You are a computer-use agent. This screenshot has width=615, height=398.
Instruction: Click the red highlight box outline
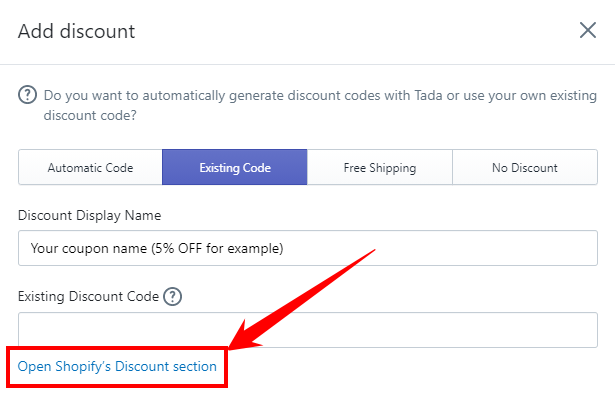click(117, 367)
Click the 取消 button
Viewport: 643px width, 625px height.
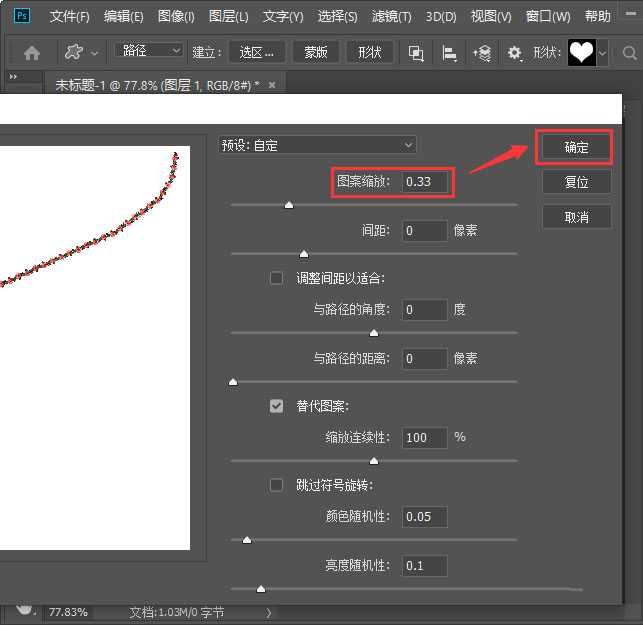click(x=576, y=216)
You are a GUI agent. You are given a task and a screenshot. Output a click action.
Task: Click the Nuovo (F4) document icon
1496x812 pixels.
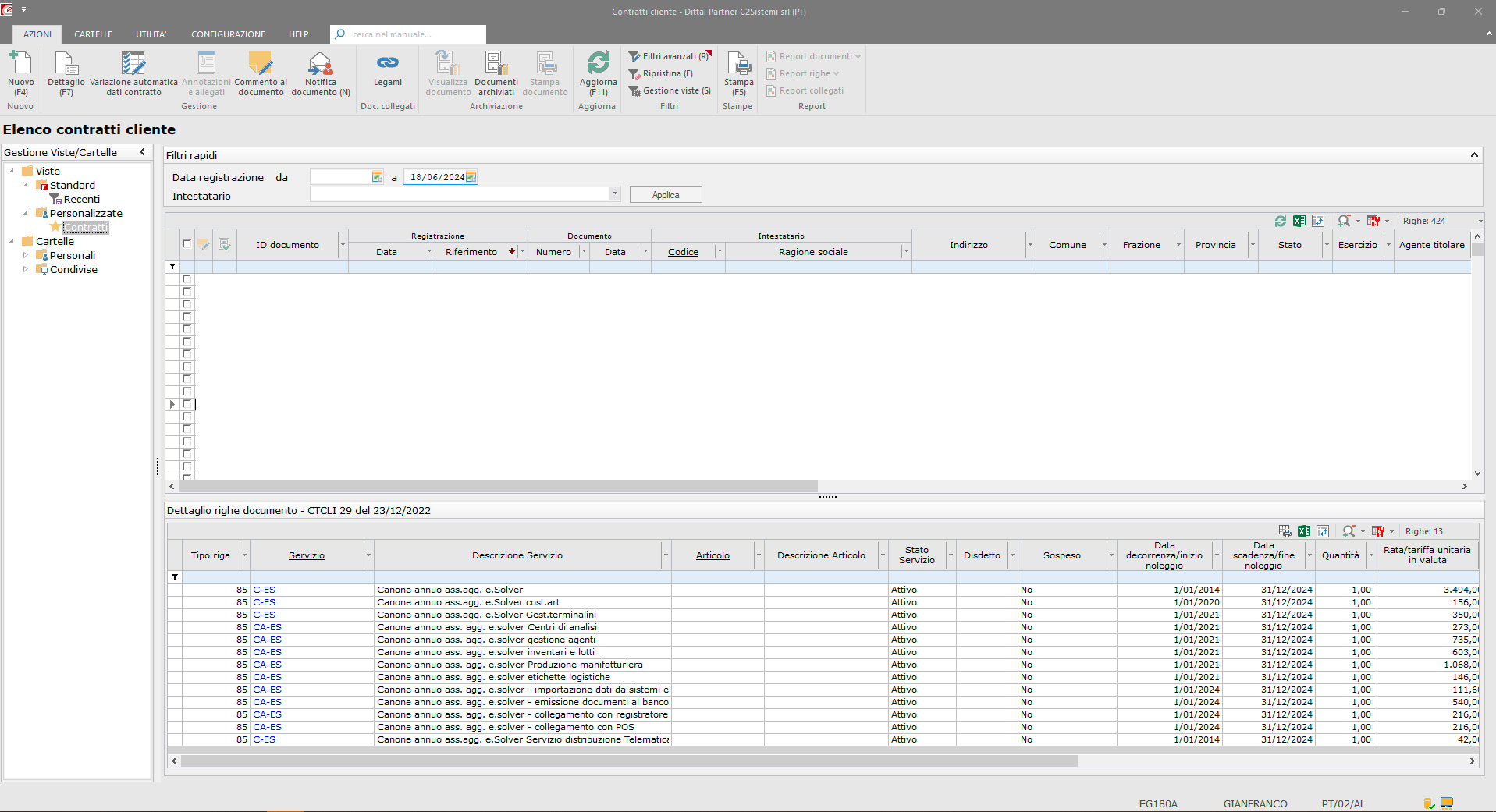point(20,64)
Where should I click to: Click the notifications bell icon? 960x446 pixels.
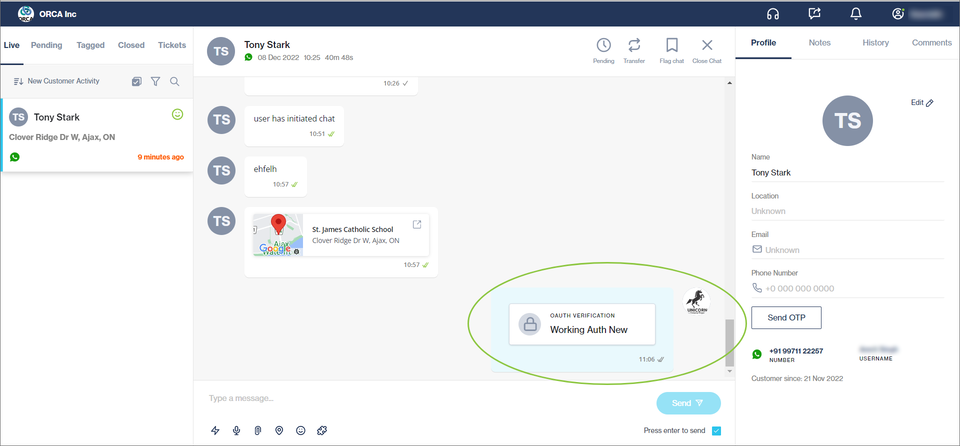tap(856, 14)
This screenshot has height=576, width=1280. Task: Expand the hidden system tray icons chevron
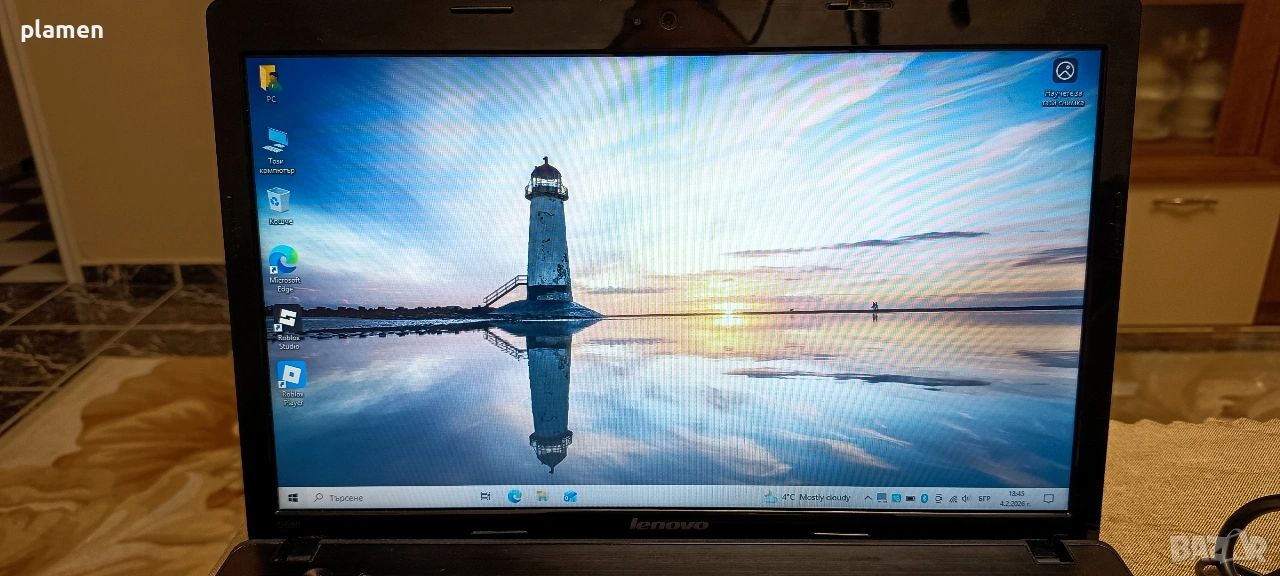coord(867,497)
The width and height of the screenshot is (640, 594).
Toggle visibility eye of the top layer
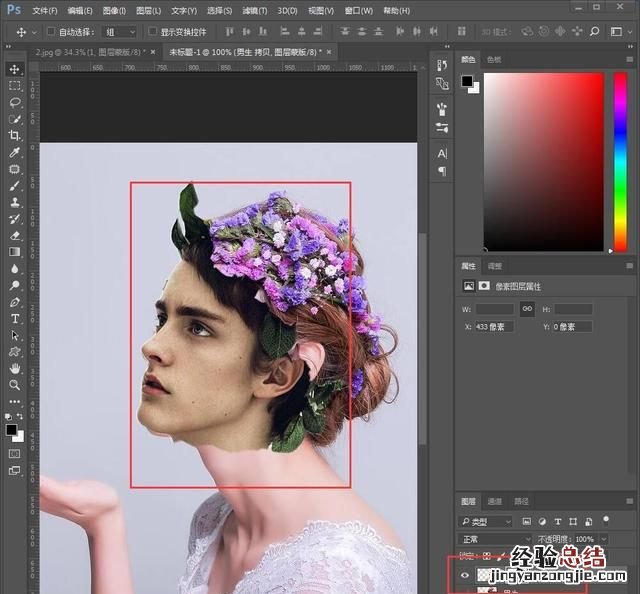tap(464, 575)
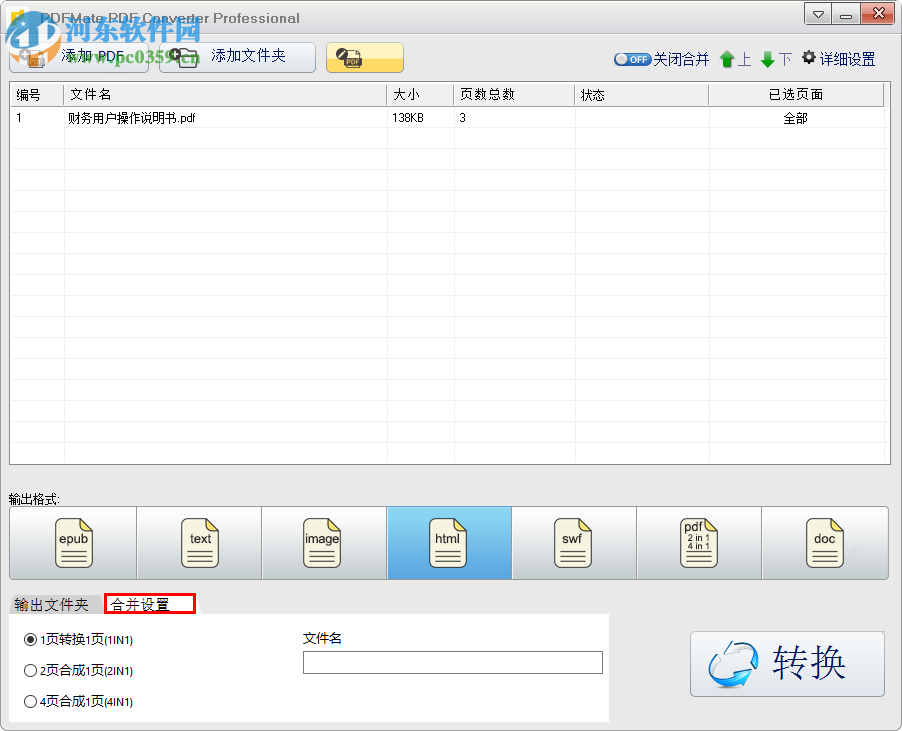This screenshot has width=902, height=731.
Task: Select the html output format icon
Action: pyautogui.click(x=448, y=543)
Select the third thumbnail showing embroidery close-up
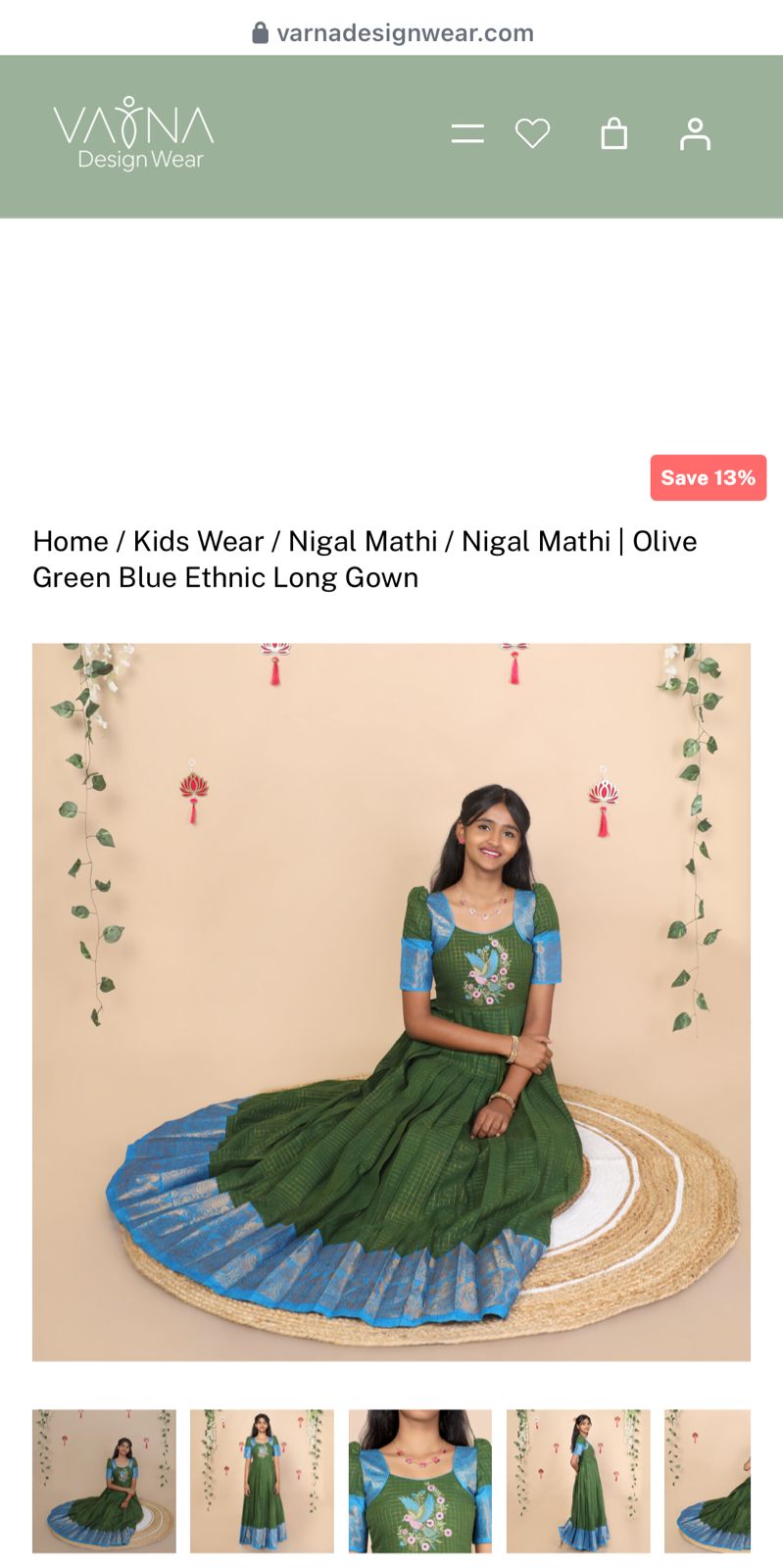The height and width of the screenshot is (1568, 783). (x=420, y=1482)
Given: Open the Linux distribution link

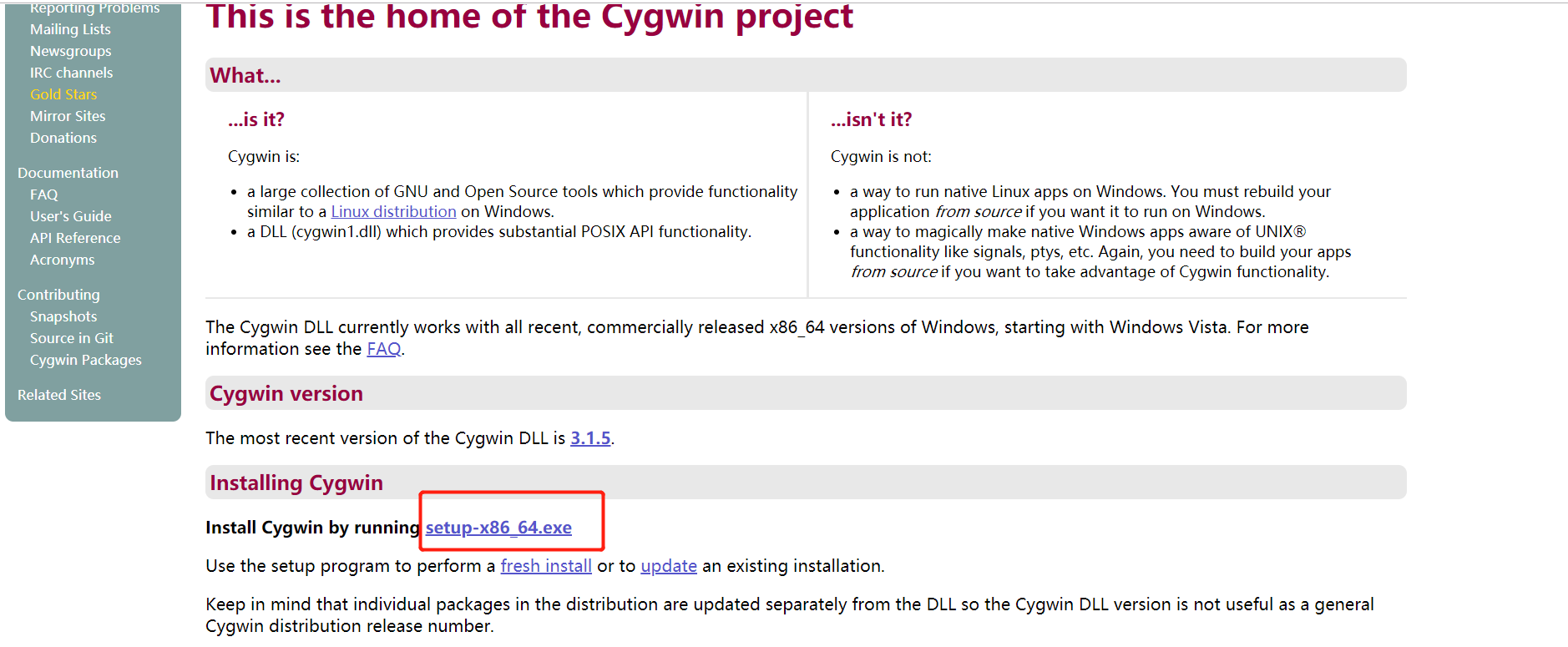Looking at the screenshot, I should tap(393, 211).
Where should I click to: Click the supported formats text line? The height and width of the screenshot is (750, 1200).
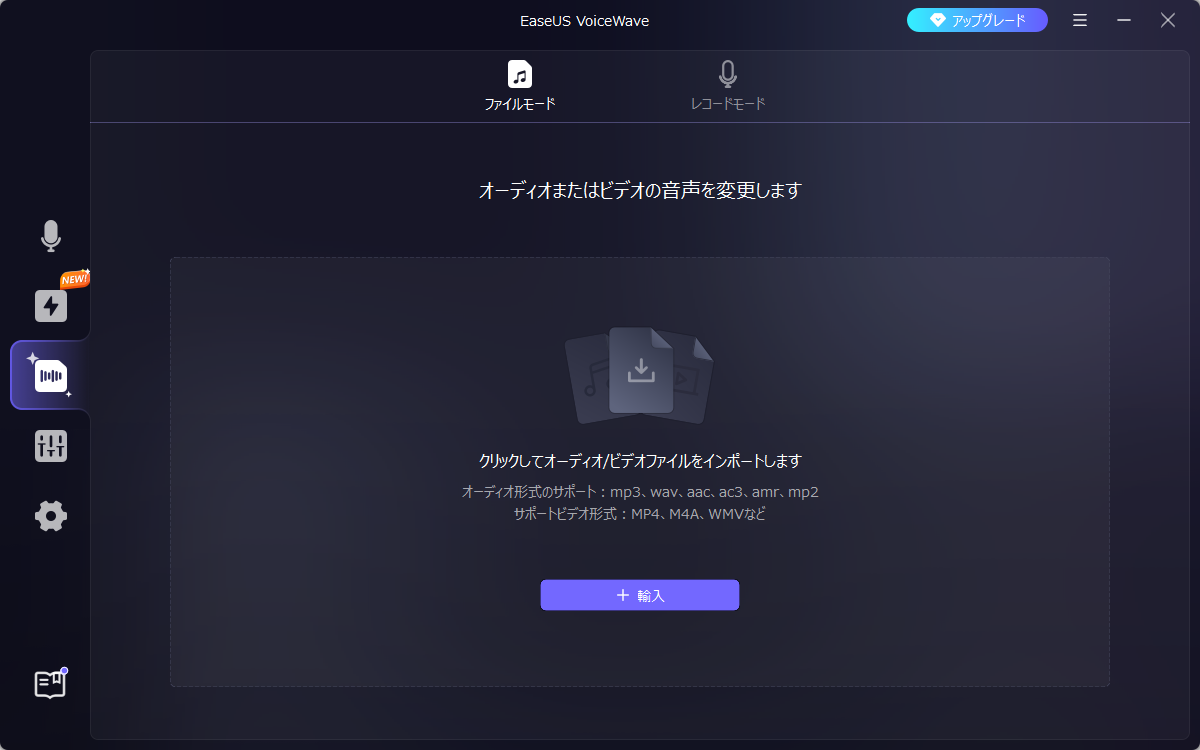[x=640, y=492]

*Exercise brief*
With the pictures left out, write out exactly the lines from the line containing "Given: Open the Linux distribution link" through the last line of the entries above, both ends included, and no others.

*Exercise answer*
Given: Open the Linux distribution link

Looking at the screenshot, I should tap(393, 211).
Where should I click to: Click the supported formats text line? The height and width of the screenshot is (750, 1200).
[x=640, y=492]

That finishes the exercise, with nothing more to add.